Researchers at UW-Madison solved a 30-year mystery, bringing them one step closer to understanding the communication and environment of stem cells.
It had previously been thought that each chemical signal in a cell’s environment interacted with one specific type of cell receptor.
This belief is false, according to research done by Laura Kiessling, UW chemistry and biochemistry professor and Jason Gestwicki, a biochemistry graduate student. Their findings have recently been published in the scientific journal Nature.
They discovered, using synthetic organic compounds, that bacterial cells detect chemicals in their environment by simultaneously using all four major types of surface receptors — not just one at a time, as was formerly assumed.
“What we showed was it’s not just one type of protein but this whole array of proteins on the cell surface,” Kiessling said. “All the proteins collaborate with each other.”
The experiments were done using E. coli, a common type of bacteria, but Kiessling believes this mechanism may be used in an array of cell types that are extremely sensitive to their environment, including certain human cells.
With the long-term vision of creating better vaccines, Kiessling and her colleagues are already starting to investigate if immune cells have similar mechanisms.
It is not thoroughly understood how vaccines affect the immune system, which can cause serious side effects, including death, Gestwicki says.
“If we can use our synthetic approach to understand how vaccines work and understand what makes a good vaccine and a bad vaccine, then we could direct vaccine development towards creating more effective vaccines that have fewer side effects,” she said.
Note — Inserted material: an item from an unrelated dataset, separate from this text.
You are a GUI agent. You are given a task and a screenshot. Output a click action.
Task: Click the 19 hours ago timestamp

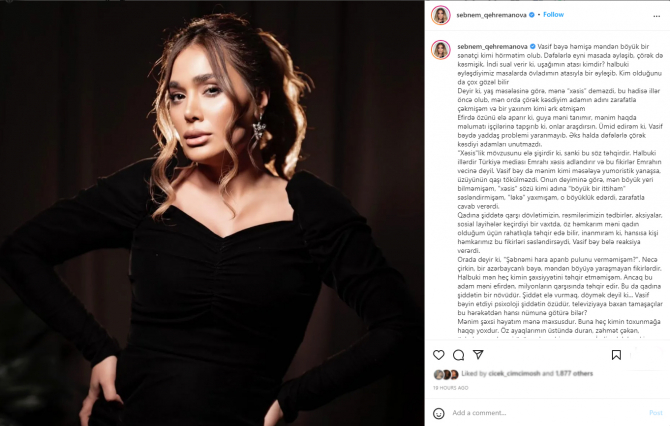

This new understanding of cell communication will also play a role in fighting antibiotic resistance.
Most antibiotics attempt to kill bacteria, but bacteria often develop ways to stop this from happening, causing the antibiotics to become useless.
Kiessling said she hopes to apply this new information to develop strategies that will interfere with the bacterium’s infecting ability without causing it to become resistant to drugs.
“What we would like to be able to do is interfere with virulence and pathogenesis,” Kiessling said. “Those aren’t necessary for the survival of the bacteria, but they are necessary for them infecting us.”
It may also be possible to create chemicals that can be applied to surfaces that will repel bacteria or disrupt their ability to be passed on to others. This could be valuable in places like hospitals, where many immunosuppressed patients are particularly vulnerable to infections.
By taking a unique collaborative approach to a problem that has baffled scientists for years, a new understanding of cell communication has been reached, leading to a wide range of possible applications.
“One of the things that we’re trying to get across is that different fields of science, in this case chemistry and biology, can act together to address questions that are very difficult for either of the fields to address individually,” Gestwicki said. “Laura Kiessling came at the problem very differently, and that’s why we had success with it.”